Huiwen.goh - Machine Learning Pathway

First Self Assessment - Week 3

Things I Have Learned
Technical: I’ve learned how to infinitely scroll a site and scrap specific data, and clean the extracted data for further processing for implementing other NLP models. I have also gained knowledge in various NLP methods such as TF-IDF, Bag of Words, BERT etc.

Tools: I’ve gained some first hand experience in using Python/ML libraries such as BeautifulSoup, Selenium for scrapping data and implementing infinite scrolling.
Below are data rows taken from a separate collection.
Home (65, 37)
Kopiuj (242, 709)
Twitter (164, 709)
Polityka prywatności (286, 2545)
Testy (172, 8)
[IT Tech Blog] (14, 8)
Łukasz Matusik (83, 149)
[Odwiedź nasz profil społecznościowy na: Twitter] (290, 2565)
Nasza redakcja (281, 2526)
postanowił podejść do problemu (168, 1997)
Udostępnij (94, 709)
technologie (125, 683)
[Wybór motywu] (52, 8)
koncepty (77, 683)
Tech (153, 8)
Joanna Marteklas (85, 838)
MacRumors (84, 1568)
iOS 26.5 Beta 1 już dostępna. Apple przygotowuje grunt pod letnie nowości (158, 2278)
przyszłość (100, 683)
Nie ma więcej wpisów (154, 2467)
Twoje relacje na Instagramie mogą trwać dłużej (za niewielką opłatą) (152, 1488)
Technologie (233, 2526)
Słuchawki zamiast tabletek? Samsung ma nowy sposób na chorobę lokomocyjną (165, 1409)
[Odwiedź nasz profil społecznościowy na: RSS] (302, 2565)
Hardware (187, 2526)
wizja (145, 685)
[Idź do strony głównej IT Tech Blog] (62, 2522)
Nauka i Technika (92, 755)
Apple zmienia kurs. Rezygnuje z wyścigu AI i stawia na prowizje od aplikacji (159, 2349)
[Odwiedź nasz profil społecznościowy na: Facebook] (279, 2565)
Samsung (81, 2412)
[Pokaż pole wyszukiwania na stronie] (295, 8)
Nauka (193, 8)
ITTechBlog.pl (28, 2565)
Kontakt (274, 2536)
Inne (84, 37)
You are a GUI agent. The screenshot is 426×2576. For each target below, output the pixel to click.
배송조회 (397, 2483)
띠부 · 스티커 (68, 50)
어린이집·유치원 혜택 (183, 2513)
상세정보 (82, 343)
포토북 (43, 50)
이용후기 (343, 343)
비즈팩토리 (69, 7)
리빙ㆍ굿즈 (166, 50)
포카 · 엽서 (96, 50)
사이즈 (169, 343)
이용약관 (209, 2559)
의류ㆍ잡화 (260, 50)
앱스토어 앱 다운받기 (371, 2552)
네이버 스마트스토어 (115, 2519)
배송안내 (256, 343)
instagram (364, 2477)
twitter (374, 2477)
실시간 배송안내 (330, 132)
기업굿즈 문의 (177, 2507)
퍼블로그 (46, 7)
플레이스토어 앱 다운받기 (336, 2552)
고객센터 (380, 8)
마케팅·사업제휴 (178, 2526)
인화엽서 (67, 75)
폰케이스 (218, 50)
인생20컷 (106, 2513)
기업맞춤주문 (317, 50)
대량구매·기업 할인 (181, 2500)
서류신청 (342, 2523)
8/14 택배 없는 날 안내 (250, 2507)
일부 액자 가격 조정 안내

Soft Skills: Working in a team virtually is a new experience for me, it is very different from working with a team in person and it has forced me to be able to set independent goals and organize my time to ensure that I would complete the required tasks before the next check-in meeting.

Three Achievements:

  1. Using BeautifulSoup, I scrapped the Atom discourse site to extract individual topic titles, comments and tags, then organized data points in a csv file

  2. I used Selenium to be able to infinitely scroll the homepage of the Atom forum, making the process more automated, I managed to get ~900 data points however it can be easily scaled to collect much larger volumes of data

  3. I’ve implemented several functions to clean the obtained data, preparing to feed it to NLP models such as TF-IDF/BERT
    (I’ve started those implementations however I am currently experiencing some errors in my code that I am trying to fix)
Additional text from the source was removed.